Kernel crash when resetting capture channel

Hi,
we sometimes observe Kernel crashes in the camera subsystem when receiving bad frames.
We are using two cameras, each with three virtual channels.
We are running Kernel 6.6 on R36.4.0/JP 6.1 on a Jetson Orin NX 8 GB.

The crashes mostly follow this rough pattern:

Pattern of kernel crash

ERROR tegra-camrtc-capture-vi tegra-capture-vi: uncorr_err: request timed out after 2500 ms

WARNING tegra-camrtc-capture-vi tegra-capture-vi: err_rec: attempting to reset the capture channel

WARNING channel context at 2 is busy WARNING WARNING: CPU: 1 PID: 1385 at /usr/src/debug/nvidia-kernel-oot/36.4.0/nvidia-oot/drivers/platform/tegra/rtcpu/capture-ivc.c:195 tegra_capture_ivc_notify_chan_id+0x188/0x1b0 [capture_ivc]

ERROR tegra-camrtc-capture-vi tegra-capture-vi: vi capture setup failed
ERROR tegra-camrtc-capture-vi tegra-capture-vi: fatal: error recovery failed

WARNING refcount_t: addition on 0; use-after-free.
WARNING: CPU: 1 PID: 1040 at /lib/refcount.c:25 refcount_warn_saturate+0x120/0x148

FATAL Unable to handle kernel NULL pointer dereference at virtual address 0000000000000000

The kernel should not crash just because some frames failed to be captured.
Can you tell us how to solve this issue?

It seems like this or similar issues were already reported on this forum over the last years.
I also found this pinned post:

Is it addressing the issue we observe here?

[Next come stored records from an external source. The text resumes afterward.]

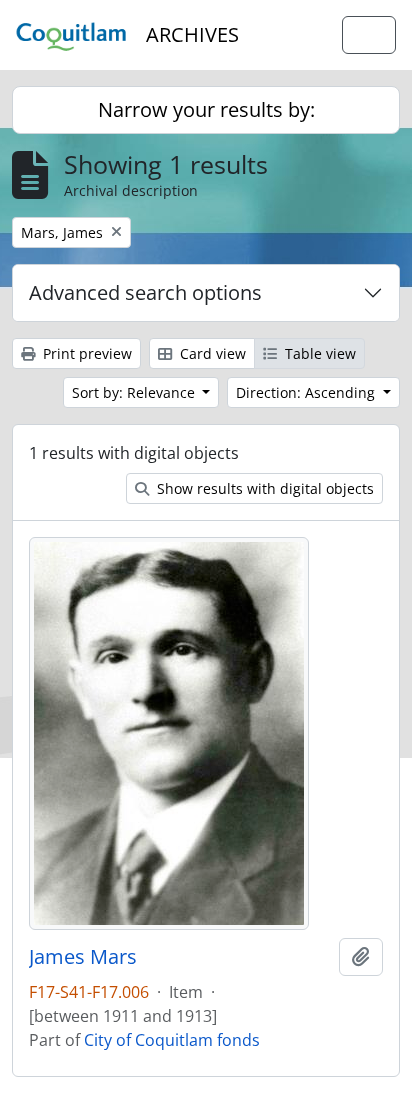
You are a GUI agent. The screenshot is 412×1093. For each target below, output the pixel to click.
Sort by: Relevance (135, 392)
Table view (318, 353)
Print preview (85, 353)
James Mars (83, 957)
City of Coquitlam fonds (172, 1040)
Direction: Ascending (307, 392)
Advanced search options (145, 292)
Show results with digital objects (263, 488)
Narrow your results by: (206, 109)
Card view (211, 353)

Here are some logs of the issue:
crash-on-corrupted-frames_0.txt (12.0 KB)
crash-on-corrupted-frames_1.txt (26.2 KB)

Thanks for any help

Please apply 0001-capture-ivc-fix-multi-cam-race-condition.patch only to verify.

Thanks

So you think it is probably the same issue?
I’ll try the patch. Though as this issue only occurs quite sporadically on our devices it might take some time until I can find a device with the issue, so that I can verify it fixes the issue.

Thanks

Is this still an issue to support? Any result can be shared?

Hi, as we cannot reliable reproduce this issue, we can’t say anything yet about the effectiveness of this patch.
I will report here again in case we observe a case where the bug occurs with the patch applied.